Dal momento che in primo grado vi sono state statuizioni a favore della parte civile costituita curatela del fallimento [OMISSIS] spa, i motivi di ricorso debbono essere valutati ai sensi dell’art. 578 c.p.p..
I motivi agli effetti civili debbono essere accolti perchè effettivamente vi è un vuoto motivazionale che deve essere colmato.
Sembra, infatti, che il Gorgoni non fosse destinatario di deleghe precise e che fosse, quindi, un amministratore privo di deleghe.

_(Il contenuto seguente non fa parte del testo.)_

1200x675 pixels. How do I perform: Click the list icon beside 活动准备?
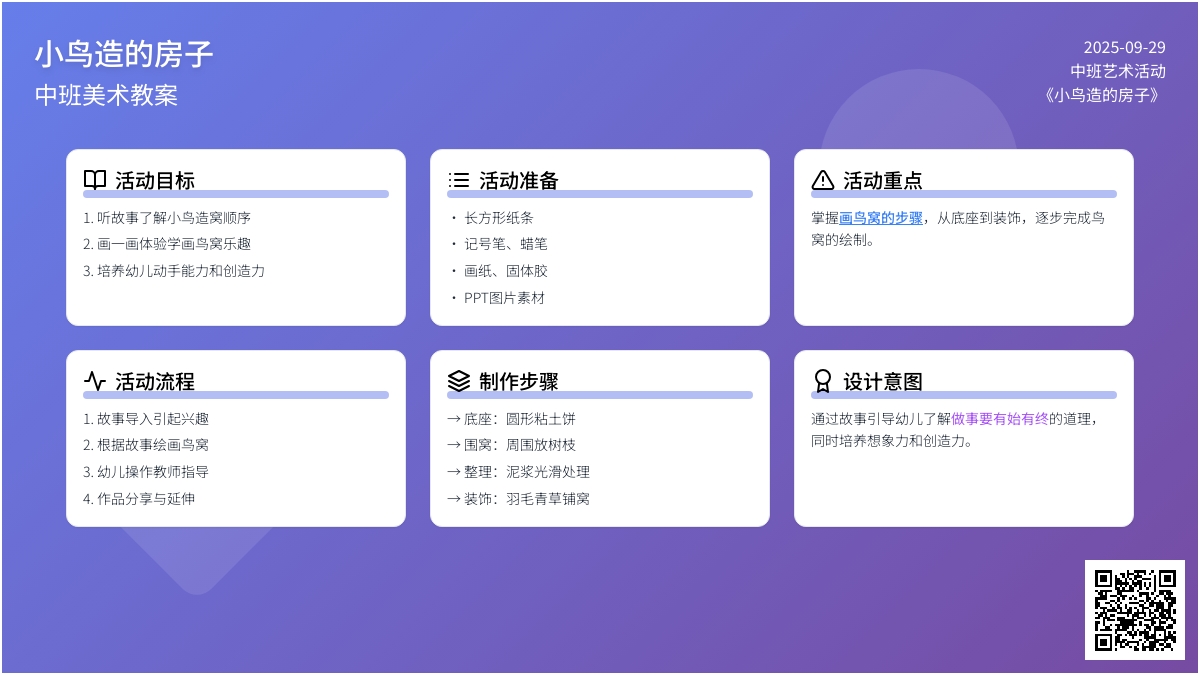[459, 180]
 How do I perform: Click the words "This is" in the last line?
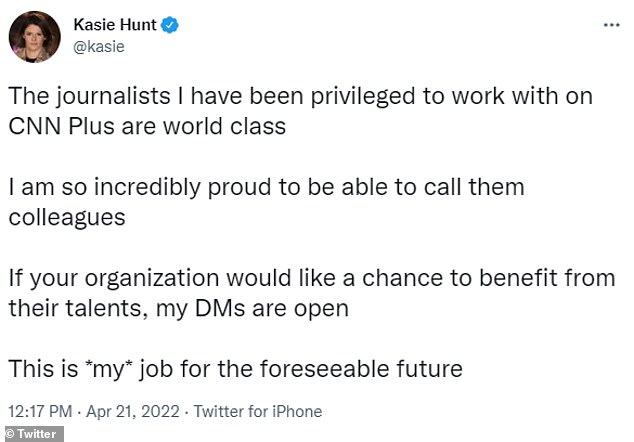click(x=43, y=369)

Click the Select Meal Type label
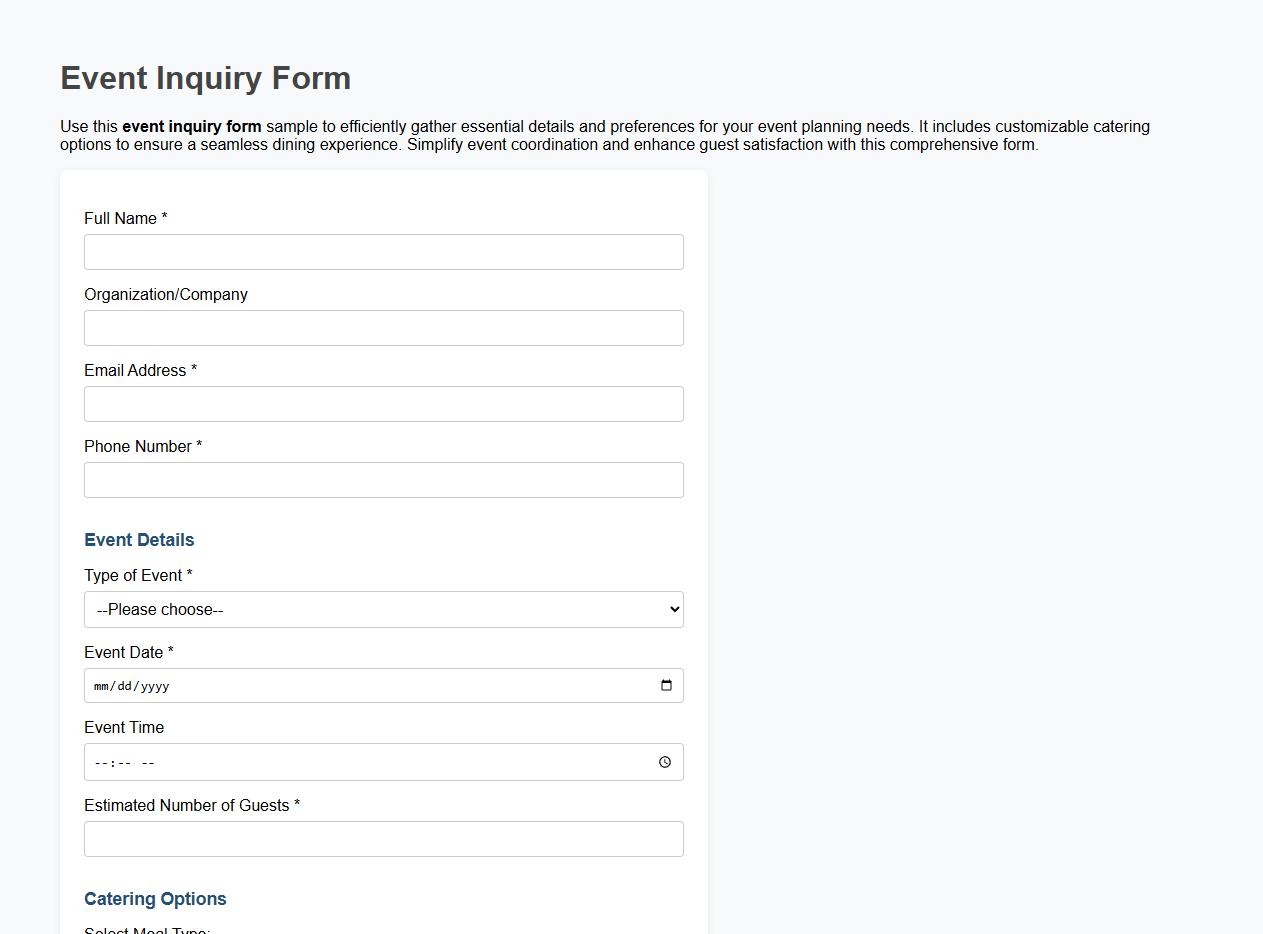tap(146, 929)
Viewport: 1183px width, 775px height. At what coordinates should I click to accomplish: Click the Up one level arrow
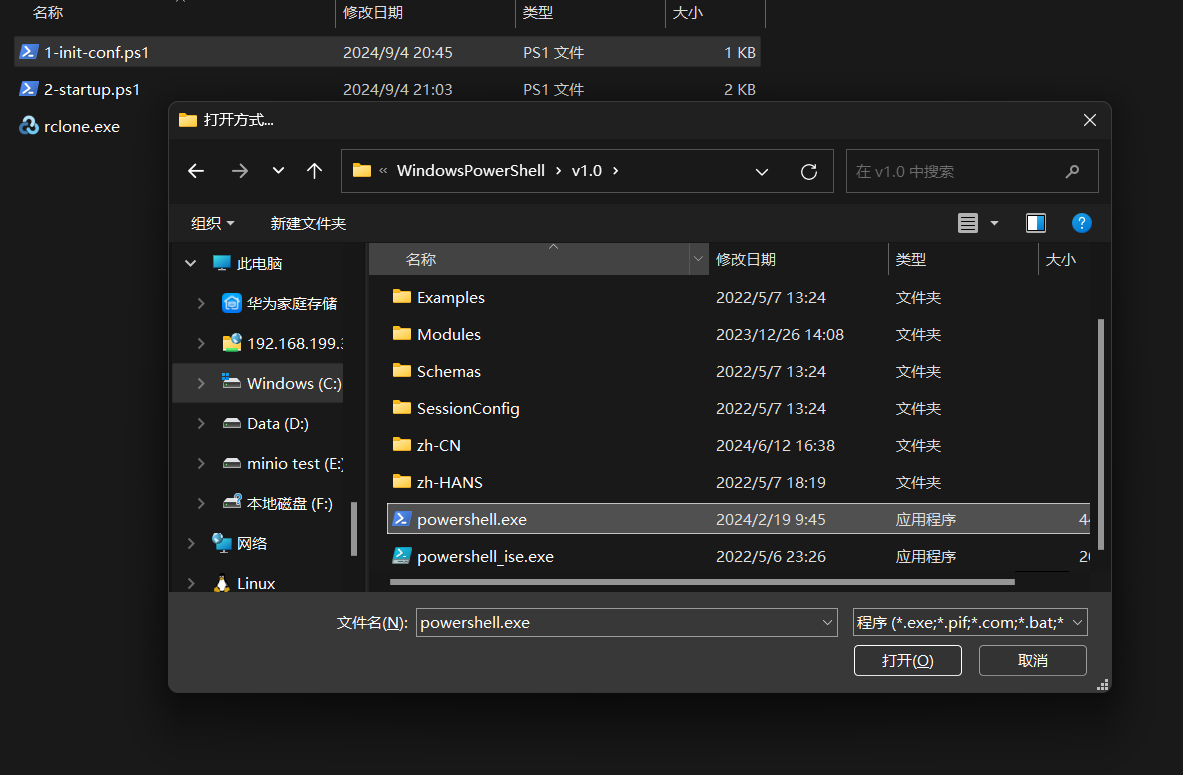[x=314, y=171]
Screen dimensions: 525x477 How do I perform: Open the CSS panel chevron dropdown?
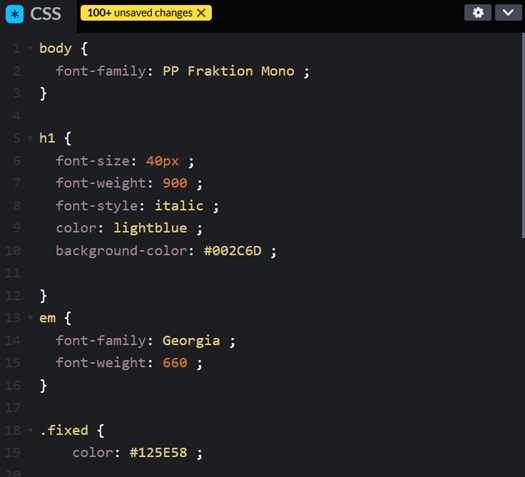(508, 13)
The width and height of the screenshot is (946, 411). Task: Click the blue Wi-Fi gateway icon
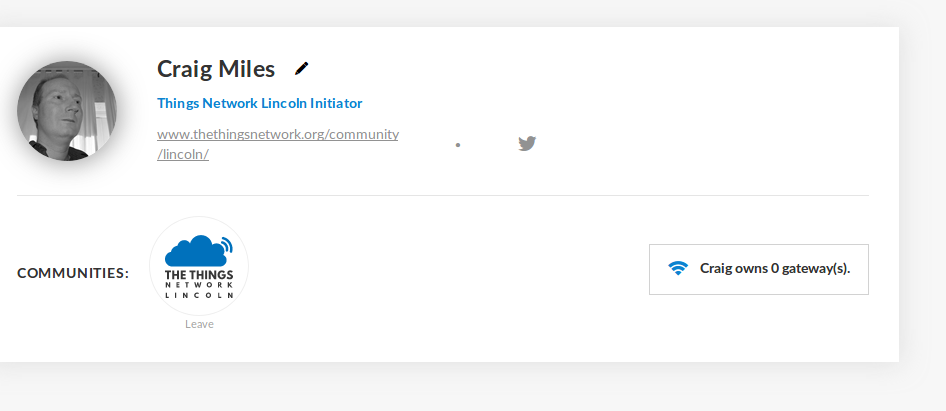[678, 268]
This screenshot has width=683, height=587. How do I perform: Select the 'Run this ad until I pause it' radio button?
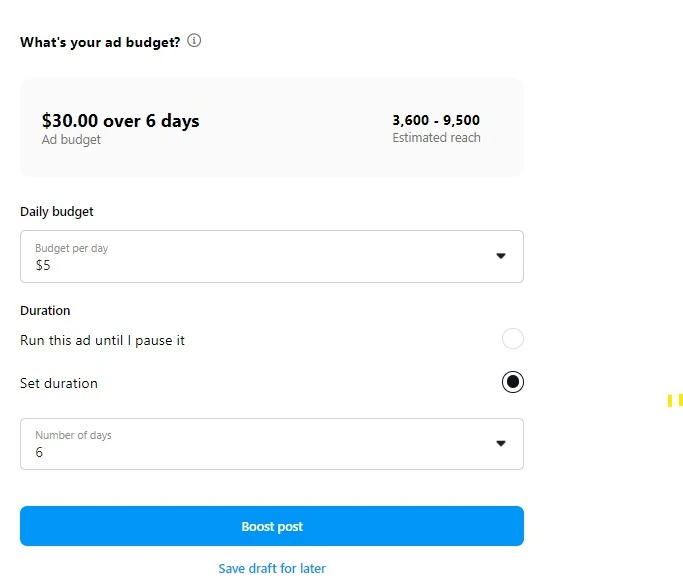pos(512,339)
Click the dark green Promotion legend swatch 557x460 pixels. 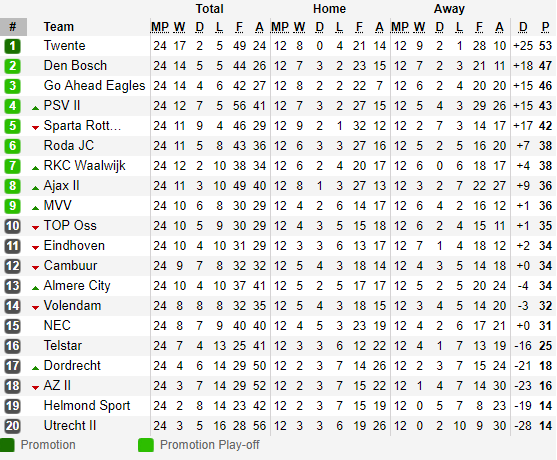[7, 445]
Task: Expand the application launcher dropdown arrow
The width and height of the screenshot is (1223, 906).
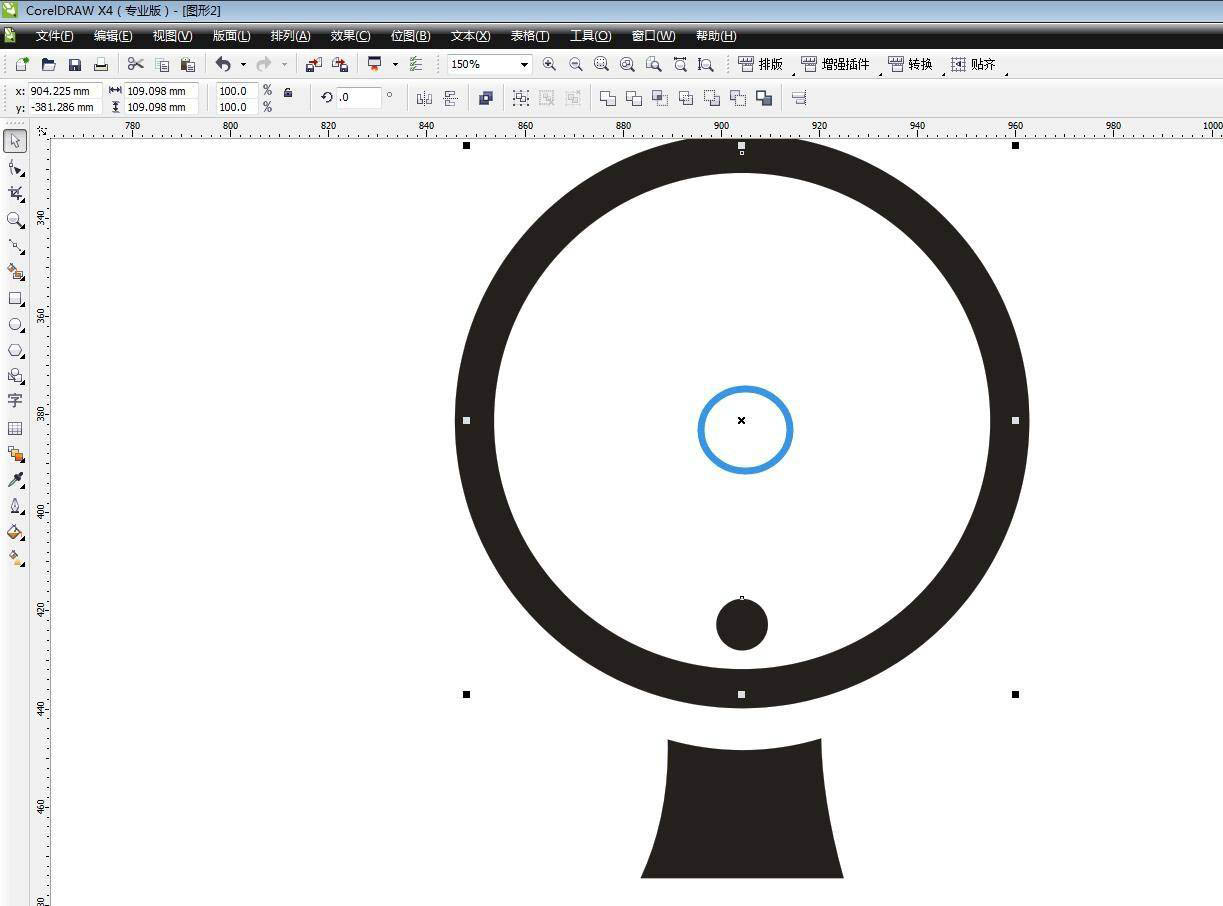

Ebbene in siffatta situazione, tenuto conto delle modifiche intervenute nel diritto societario, appare necessario che l’amministratore privo di deleghe abbia avuto la percezione del compimento di attività illecite nella amministrazione della società.

E’ necessario, pertanto, che venga dimostrato che l’amministratore non operativo abbia avuto percezione dei sintomi di illecito o che le attività incriminate fossero talmente anomale da non potere sfuggire.
Oltre a ciò è necessario che l’amministratore non operativo abbia avuto la concreta possibilità di intervenire per impedire l’evento dannoso (vedi, tra le altre, Cass., Sez. 5a, 5 novembre 2008, n. 45513).

D’altra parte è noto che, se è vero che l’elemento psicologico per il delitto di bancarotta fraudolenta è il dolo generico, è pure vero che non si può prescindere dalla consapevolezza dell’imputato che si stanno compiendo sul patrimonio sociale attività idonee a cagionare danno ai creditori.

E’ necessario, pertanto, che si motivi anche in ordine a tale necessaria consapevolezza.

Ebbene la sentenza impugnata appare carente proprio sui punti segnalati, cosicchè, ravvisandosi un vizio della motivazione, la sentenza impugnata deve essere annullata agli effetti civili con rinvio per nuovo esame al giudice civile competente per valore in grado di appello (per la correttezza della soluzione procedurale adottata vedi Cass., Sez. 5a, 5 febbraio – 6 marzo 2007, n. 9399).

P.Q.M.

La Corte annulla senza rinvio la sentenza impugnata per essere i reati di cui ai capi i) ed l) estinti per intervenuta prescrizione;
Annulla, inoltre, la stessa sentenza agli effetti civili con rinvio per nuovo esame al giudice civile competente per valore in grado di appello.